▶ _How to complete this task_:
Where does the string "menu" occur in the records below? Copy every line that holds it.

▶ _Data records_:
##############################

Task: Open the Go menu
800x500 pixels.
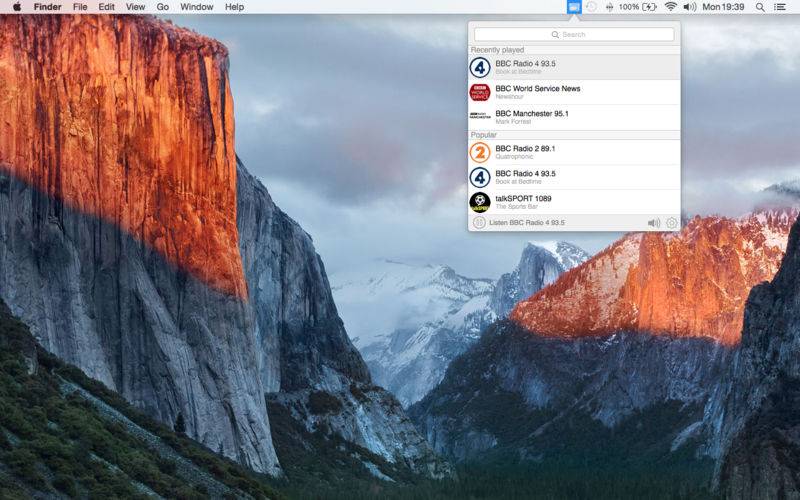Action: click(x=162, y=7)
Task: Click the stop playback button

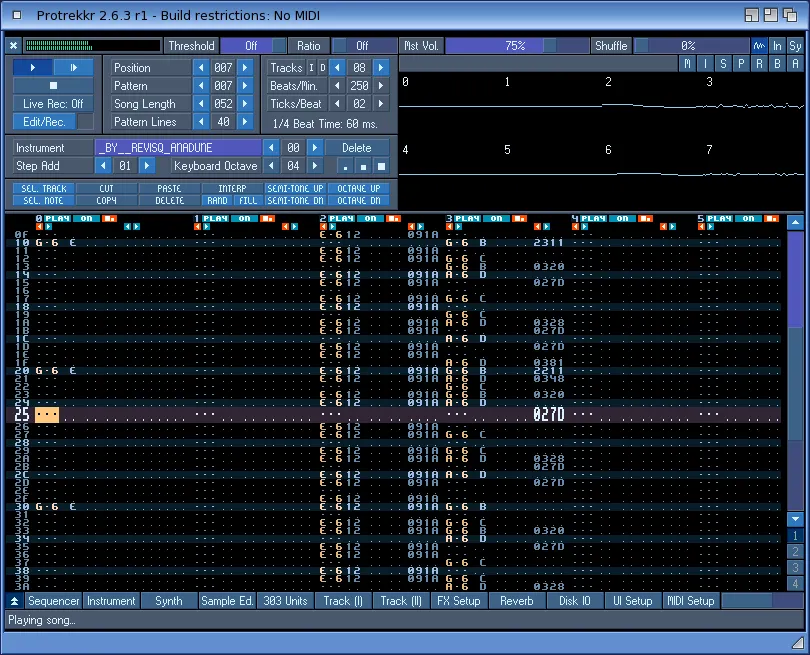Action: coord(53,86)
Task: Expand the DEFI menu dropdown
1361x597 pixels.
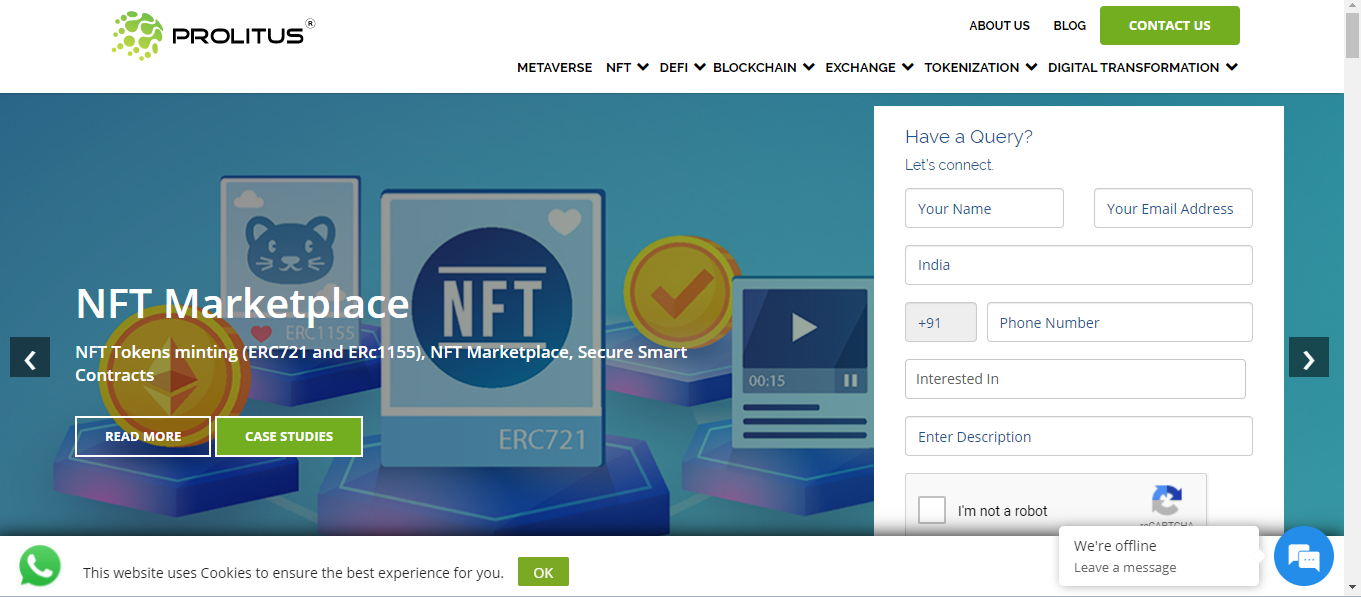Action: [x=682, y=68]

##############################

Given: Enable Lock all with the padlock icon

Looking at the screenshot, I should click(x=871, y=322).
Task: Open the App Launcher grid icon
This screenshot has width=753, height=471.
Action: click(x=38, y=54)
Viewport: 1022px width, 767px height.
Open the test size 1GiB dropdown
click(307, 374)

##############################

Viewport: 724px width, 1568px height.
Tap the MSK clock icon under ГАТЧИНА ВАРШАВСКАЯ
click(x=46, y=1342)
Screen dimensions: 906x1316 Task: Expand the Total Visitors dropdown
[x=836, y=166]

##############################

▶ _Solution below_:
Task: Open the Go menu
Task: Expand the DEFI menu dropdown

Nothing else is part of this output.